What else do they live for? They live but for this;
And nothing but this ever troubles their thinking;
Rich eating, rich dressing, and flirting's their bliss,
And life's better purposes constantly blinking.
Their life's but a tissue of trouble and sorrow
Of what is the fashion or will be to-morrow.
He Moralizeth Upon What A Day May Bring Forth.
"To-morrow!" who'll warrant to-morrow we'll see?
Who'll care the next day or day after for dinner?
Or what the next fashion of new dress will be?
Or who Mrs. Grundy will say is the winner?
Having reached Thirtysixthly, the Author is
about to Make the "Application," and Pray
forgiveness, but concludes by remaining Incog.
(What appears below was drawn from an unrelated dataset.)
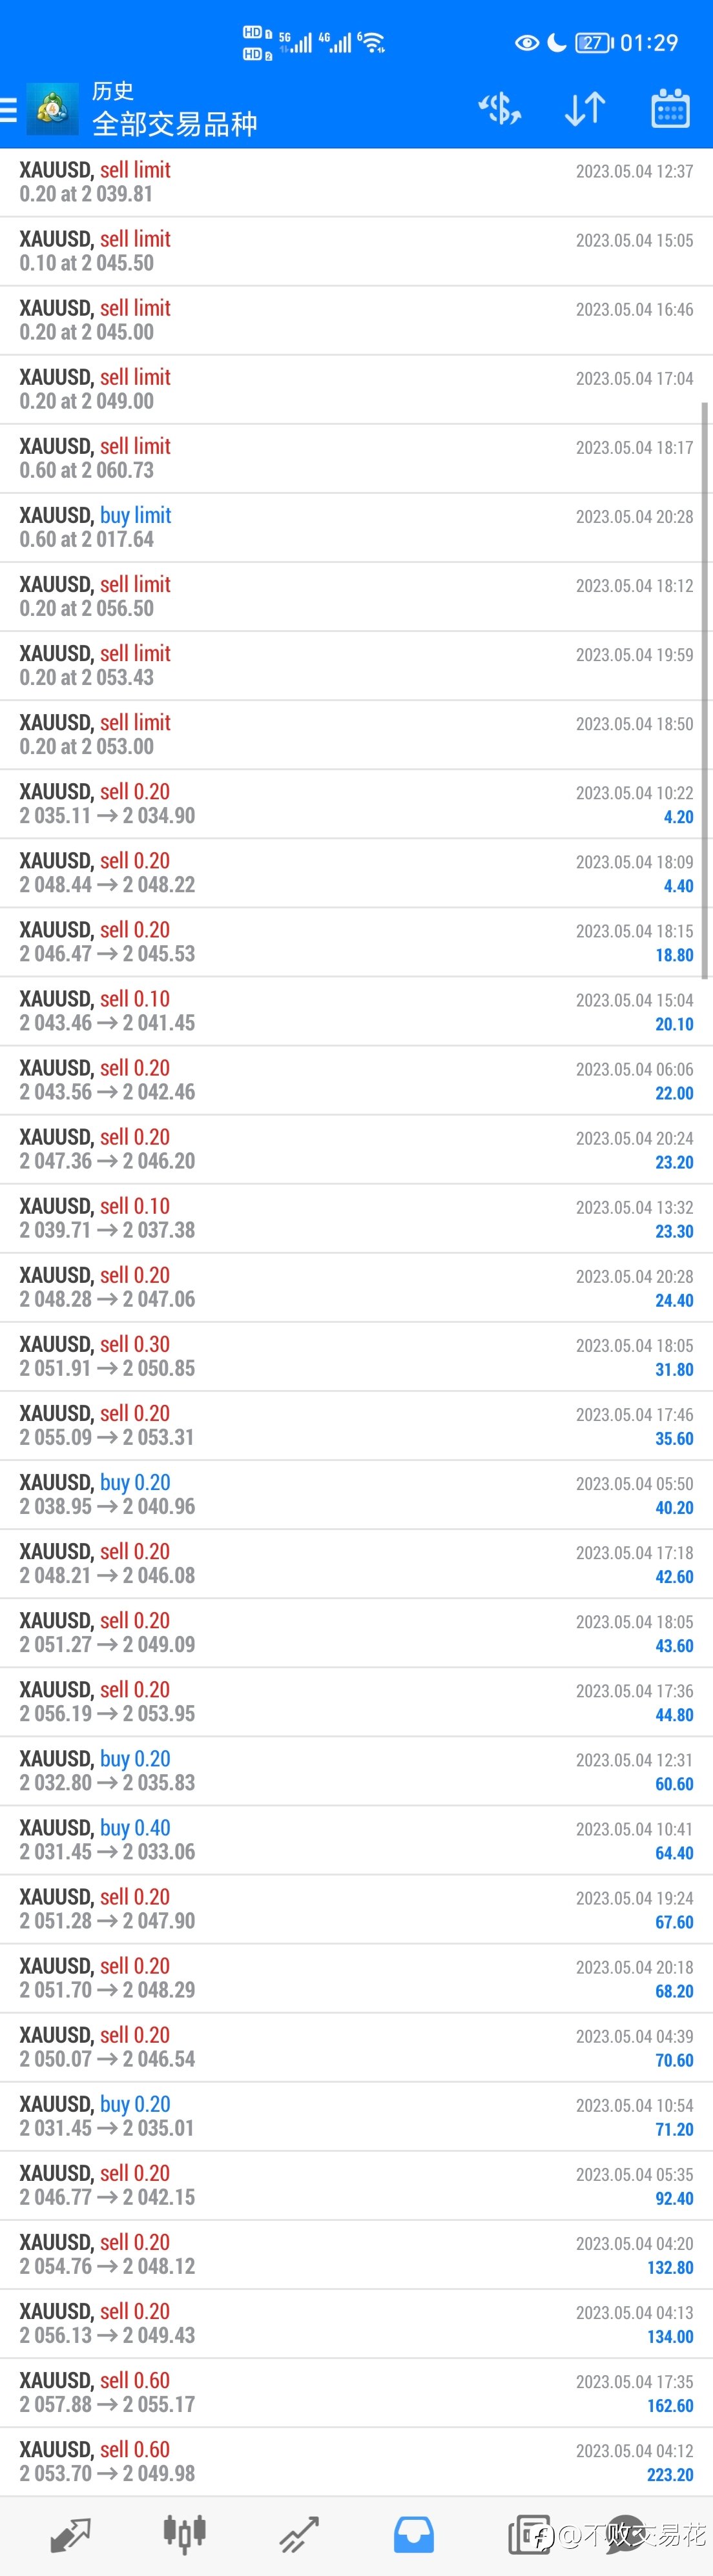Select the sell 0.30 trade at 2 051.91
The height and width of the screenshot is (2576, 713).
pos(356,1356)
"Who'll care for, to-morrow, for this bit of scandal,
With malice prepense that a cynic has written?
(That's what they will say when the poem they handle,
Who feel 'tis themselves whom the mad dog has bitten;
And wish he was treated as dogs with the rabies
Are treated, to stop his unmannerly bark;
Or packed off to bed as you do naughty babies,
To sleep, or be frightened all alone in the dark.)
Who'll care? why the author of this ugly poem--
He'll care--for a reason--that all of you read it--
He'll care for the cash you'll give--Oh! how he needs it--
(Oh! what would you give, ladies dear, just to know him?--)
But that, by your leave, by the aid of the elf
The printer employs, he will keep to himself.
He knows, if you knew him, what fate he would meet;
At every table you'd give him--nothing to eat.